Leigh Anne: Sean’s philosophy, and the kids and I have adopted it, is God’s going to judge our heart because we have the ability to give, and we’re to give. But God’s also going to judge his heart if he shouldn’t have taken it, and he can deal with that. If he can look at himself in the mirror, that’s his responsibility. I did what I was supposed to do.
Bob: If he’s down buying a bottle of Mad Dog with that, that’s his deal?
Leigh Anne: Then, God will judge…that’s his deal. God will judge his heart for that.
Sean: It eliminates the grey. There is no justification in giving.
Dennis: You’re not trying to do their job and your job. You just take care of your job, you’re saying?
Sean: And, in that passage that you read that there’s no amount given. God doesn’t say…who gives a lot.
Bob: God loves a cheerful giver who gives a lot, right.
Dennis: You know, I was with a …a widow of a business man not too long ago up in Northwest Arkansas, and she was talking about her husband and he used to do when he got old enough to receive social security.
Now, he had done well enough in business. He didn’t need social security. But every month the social security check came he decided he would cash it and put it in his left pocket and throughout each day of the month, he would give away his social security check in pieces to a single mom at a grocery store like you’re talking about, or a woman with a bunch of children needing to fill up her car with gas.
His widow was beaming telling stories about her husband and how he had been what you’re talking about here, a cheerful giver. I wonder sometimes if our fingers aren’t just a little too tight around this in America because we do tend to view working to get, but you believe we need to be able to get to what?
Sean: I think we just need to get to where it doesn’t matter on our end. I really think we’re not smart enough to organize our giving. It’s kind of like that guy. We really talk about and we invented it so we’re going to market it. We invented the popcorn theory. People go, “What do you mean by that?”
It sits in the bottom of a pan and all these kernels are just burning. You don’t which one needs because they’re just sitting there. Well, the one that gets the hottest is going to pop up and hit you in the face. That’s the one that needs you.
Well, that’s what that guy did. He walked around with the money and whenever popcorn would hit him in the face, he hit it. If you’re organized and you’re thoughtful and all that kind of stuff to me you’re sometimes kind of worried about the end result. Where ours is, it hits us in the face and then boom, it’s gone, and that way we’re not concerned about the next.
If we’re supposed to give, it’s going to hit us. And you got to look in the pan of popcorn, though. If you’re looking away it’s going to keep popping all you want and you’ll miss every one of them.
Dennis: Yes, and that’s what you do. Your spiritual antenna is up. You have a radar on as you guys get up during the day that you’re scanning, looking for opportunities to give, right?

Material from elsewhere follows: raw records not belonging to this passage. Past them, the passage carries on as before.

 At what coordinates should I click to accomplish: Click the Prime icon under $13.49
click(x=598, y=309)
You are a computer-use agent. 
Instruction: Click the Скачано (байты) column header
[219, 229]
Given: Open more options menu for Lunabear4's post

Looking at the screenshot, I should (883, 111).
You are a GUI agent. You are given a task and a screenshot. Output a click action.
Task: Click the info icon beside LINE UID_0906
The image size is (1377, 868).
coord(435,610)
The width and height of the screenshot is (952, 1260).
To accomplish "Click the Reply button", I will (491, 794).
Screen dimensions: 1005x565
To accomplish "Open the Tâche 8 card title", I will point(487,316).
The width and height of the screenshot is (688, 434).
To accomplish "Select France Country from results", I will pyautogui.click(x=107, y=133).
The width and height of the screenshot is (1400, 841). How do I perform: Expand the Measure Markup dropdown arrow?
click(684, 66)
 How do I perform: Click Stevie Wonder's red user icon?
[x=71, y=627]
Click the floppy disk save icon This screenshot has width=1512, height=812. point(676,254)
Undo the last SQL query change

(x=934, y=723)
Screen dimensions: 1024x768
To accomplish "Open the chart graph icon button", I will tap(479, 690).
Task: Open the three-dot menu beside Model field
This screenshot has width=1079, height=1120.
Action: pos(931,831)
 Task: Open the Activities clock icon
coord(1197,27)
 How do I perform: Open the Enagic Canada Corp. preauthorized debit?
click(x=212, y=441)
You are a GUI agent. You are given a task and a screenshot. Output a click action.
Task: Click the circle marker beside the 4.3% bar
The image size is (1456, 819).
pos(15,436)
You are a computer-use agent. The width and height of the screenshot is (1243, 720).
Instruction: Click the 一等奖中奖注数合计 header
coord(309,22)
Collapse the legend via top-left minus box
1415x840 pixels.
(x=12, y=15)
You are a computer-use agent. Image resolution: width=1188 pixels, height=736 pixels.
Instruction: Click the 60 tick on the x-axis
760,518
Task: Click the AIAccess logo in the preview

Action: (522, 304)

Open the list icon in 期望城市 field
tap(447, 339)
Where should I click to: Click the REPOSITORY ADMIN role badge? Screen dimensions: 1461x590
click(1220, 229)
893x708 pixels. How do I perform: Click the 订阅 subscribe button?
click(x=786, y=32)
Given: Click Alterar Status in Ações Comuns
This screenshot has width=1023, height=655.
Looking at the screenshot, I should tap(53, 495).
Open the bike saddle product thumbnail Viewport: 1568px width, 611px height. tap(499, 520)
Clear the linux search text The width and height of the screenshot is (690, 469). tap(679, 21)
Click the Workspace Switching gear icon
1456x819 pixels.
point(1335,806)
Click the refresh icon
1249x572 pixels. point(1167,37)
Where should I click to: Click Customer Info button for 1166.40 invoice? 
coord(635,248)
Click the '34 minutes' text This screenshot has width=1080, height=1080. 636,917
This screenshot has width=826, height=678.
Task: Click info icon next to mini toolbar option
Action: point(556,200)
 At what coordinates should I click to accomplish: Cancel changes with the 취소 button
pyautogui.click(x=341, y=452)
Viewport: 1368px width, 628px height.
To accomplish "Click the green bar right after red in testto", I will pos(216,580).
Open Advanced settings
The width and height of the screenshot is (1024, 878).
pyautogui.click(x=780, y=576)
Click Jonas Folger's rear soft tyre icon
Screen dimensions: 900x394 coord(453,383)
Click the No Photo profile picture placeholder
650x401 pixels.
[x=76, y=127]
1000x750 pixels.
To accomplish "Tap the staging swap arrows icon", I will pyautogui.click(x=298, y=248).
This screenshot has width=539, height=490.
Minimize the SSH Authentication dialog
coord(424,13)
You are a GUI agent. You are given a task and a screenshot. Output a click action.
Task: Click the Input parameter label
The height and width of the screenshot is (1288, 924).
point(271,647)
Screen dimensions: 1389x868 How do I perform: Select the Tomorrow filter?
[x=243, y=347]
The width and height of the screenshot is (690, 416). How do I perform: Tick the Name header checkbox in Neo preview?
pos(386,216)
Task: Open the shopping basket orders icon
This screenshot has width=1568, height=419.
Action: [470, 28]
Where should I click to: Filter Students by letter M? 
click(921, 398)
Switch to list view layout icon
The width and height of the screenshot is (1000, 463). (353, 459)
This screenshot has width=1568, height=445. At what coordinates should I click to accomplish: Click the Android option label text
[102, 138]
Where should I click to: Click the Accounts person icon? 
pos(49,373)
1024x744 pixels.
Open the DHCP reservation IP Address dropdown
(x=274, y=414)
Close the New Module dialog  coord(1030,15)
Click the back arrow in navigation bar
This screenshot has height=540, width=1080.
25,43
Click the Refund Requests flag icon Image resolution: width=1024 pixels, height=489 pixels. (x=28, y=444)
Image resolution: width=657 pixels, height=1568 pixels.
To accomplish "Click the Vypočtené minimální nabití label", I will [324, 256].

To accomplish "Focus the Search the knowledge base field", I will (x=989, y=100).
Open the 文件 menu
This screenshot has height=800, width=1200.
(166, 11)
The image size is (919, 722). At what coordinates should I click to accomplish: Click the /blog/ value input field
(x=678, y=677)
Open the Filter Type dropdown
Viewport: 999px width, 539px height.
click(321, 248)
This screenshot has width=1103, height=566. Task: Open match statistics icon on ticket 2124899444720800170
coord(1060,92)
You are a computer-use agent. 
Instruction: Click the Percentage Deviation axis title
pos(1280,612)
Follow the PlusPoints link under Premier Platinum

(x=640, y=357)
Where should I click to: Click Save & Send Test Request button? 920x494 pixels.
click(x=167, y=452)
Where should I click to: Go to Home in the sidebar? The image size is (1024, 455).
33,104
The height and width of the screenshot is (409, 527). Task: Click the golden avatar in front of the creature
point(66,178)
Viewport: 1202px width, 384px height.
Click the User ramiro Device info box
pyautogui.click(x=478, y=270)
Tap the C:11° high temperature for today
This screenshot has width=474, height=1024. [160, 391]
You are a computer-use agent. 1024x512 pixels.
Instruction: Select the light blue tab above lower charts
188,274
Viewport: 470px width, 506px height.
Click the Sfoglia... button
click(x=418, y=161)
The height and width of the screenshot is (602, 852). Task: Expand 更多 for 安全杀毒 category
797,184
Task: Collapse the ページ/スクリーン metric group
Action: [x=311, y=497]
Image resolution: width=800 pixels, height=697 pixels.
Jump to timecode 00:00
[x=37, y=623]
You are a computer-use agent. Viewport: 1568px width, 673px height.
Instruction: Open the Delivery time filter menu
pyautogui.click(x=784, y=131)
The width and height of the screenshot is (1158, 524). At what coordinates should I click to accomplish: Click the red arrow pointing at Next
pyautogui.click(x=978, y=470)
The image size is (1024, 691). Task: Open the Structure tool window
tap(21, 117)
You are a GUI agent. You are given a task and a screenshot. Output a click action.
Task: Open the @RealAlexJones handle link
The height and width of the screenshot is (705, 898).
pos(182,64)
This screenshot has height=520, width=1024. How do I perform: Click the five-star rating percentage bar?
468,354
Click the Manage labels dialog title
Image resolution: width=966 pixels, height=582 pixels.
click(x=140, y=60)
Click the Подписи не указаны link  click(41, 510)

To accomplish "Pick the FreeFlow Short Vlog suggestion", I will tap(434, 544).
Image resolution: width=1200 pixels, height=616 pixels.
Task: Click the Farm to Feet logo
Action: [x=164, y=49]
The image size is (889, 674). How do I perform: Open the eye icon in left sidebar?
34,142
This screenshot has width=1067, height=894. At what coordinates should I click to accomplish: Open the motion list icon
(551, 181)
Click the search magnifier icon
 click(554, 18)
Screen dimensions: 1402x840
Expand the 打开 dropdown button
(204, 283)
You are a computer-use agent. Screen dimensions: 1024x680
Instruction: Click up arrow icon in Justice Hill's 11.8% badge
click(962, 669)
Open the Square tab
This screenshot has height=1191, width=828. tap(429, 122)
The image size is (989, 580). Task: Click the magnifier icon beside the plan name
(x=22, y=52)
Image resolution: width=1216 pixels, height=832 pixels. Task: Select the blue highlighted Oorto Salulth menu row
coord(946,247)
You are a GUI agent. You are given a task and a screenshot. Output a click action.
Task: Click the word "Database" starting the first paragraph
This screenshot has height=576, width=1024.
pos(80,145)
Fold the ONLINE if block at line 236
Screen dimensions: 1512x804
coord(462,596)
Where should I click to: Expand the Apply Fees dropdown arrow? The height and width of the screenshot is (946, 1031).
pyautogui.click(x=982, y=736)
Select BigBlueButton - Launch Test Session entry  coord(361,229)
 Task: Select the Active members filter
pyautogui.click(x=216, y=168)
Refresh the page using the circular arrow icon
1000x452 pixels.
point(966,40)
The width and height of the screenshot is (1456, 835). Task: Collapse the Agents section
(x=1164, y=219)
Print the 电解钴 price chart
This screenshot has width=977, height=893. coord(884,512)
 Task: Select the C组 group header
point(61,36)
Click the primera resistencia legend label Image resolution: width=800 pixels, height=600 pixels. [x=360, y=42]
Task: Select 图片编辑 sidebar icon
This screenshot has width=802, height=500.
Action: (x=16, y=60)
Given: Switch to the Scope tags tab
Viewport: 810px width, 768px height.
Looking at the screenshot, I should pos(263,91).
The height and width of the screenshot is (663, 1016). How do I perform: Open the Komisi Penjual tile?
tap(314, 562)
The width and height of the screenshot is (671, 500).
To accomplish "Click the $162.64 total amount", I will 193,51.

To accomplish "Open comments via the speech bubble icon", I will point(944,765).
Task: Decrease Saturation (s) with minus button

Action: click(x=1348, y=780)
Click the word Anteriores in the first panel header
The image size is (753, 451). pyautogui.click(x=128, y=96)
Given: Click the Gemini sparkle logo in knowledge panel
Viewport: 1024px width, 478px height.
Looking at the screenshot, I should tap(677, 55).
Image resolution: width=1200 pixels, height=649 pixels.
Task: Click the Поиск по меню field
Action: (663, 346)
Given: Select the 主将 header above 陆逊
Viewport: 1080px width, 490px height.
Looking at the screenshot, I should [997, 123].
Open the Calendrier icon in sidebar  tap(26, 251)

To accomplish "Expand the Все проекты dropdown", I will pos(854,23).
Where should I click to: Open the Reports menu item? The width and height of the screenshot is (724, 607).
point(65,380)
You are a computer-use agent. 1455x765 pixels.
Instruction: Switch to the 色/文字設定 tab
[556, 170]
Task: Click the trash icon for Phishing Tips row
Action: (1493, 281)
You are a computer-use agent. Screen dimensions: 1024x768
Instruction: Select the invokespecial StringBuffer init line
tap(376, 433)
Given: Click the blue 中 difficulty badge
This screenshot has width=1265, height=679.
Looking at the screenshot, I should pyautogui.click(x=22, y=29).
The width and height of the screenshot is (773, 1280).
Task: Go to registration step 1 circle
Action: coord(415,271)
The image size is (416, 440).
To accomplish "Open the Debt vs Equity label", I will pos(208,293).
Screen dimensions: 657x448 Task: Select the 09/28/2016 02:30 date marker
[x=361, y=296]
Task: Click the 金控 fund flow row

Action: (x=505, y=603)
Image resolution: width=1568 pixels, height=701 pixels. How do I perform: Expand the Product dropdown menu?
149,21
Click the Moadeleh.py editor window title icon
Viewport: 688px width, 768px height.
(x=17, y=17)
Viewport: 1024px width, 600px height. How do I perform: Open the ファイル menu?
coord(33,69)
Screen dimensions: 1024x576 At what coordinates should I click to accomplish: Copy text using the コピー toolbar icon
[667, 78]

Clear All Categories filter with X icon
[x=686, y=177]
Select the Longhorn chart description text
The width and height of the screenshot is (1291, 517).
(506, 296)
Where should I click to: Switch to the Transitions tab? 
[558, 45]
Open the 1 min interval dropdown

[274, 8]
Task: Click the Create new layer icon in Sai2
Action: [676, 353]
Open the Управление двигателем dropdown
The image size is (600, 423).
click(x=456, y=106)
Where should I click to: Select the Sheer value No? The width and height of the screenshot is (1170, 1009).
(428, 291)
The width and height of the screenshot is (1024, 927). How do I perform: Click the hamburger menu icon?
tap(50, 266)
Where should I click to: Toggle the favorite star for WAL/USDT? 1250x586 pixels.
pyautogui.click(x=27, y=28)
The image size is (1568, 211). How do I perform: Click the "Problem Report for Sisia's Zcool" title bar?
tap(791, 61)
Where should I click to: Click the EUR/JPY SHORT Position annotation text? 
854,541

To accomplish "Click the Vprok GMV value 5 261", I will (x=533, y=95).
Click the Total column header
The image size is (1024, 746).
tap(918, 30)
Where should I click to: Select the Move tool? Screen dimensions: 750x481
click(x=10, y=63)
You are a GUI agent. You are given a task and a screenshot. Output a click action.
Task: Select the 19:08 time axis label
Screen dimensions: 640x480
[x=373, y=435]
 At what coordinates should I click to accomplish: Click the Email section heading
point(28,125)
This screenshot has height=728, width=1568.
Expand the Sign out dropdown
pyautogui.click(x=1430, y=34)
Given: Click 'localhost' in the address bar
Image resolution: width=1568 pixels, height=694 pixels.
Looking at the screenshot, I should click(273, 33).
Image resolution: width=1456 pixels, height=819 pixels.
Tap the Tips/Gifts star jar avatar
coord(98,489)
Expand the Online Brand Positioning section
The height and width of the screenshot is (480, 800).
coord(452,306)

Leigh Anne: Well, we do. I’m a little bit organized with the kids as far as giving because I think it’s very important that they realize the value of it. Every month we will say, “Okay, here’s the amount that you can give this month. You need to keep your eyes open and you need to look around for an opportunity for this to be used someplace that you deem in your heart is important and special and the need is there.”
It’s been very interesting. Sean Jr. will come home and say, “I have so-and-so at my school that’s doing three jobs, Mom. Oh my gosh, they’re doing this and that and they’re only sleeping two hours a day,” and then Collins will come in and say, “One of the girls is getting ready to run track and she’s running the 440 in basketball high-top tennis shoes.” Or Michael would say…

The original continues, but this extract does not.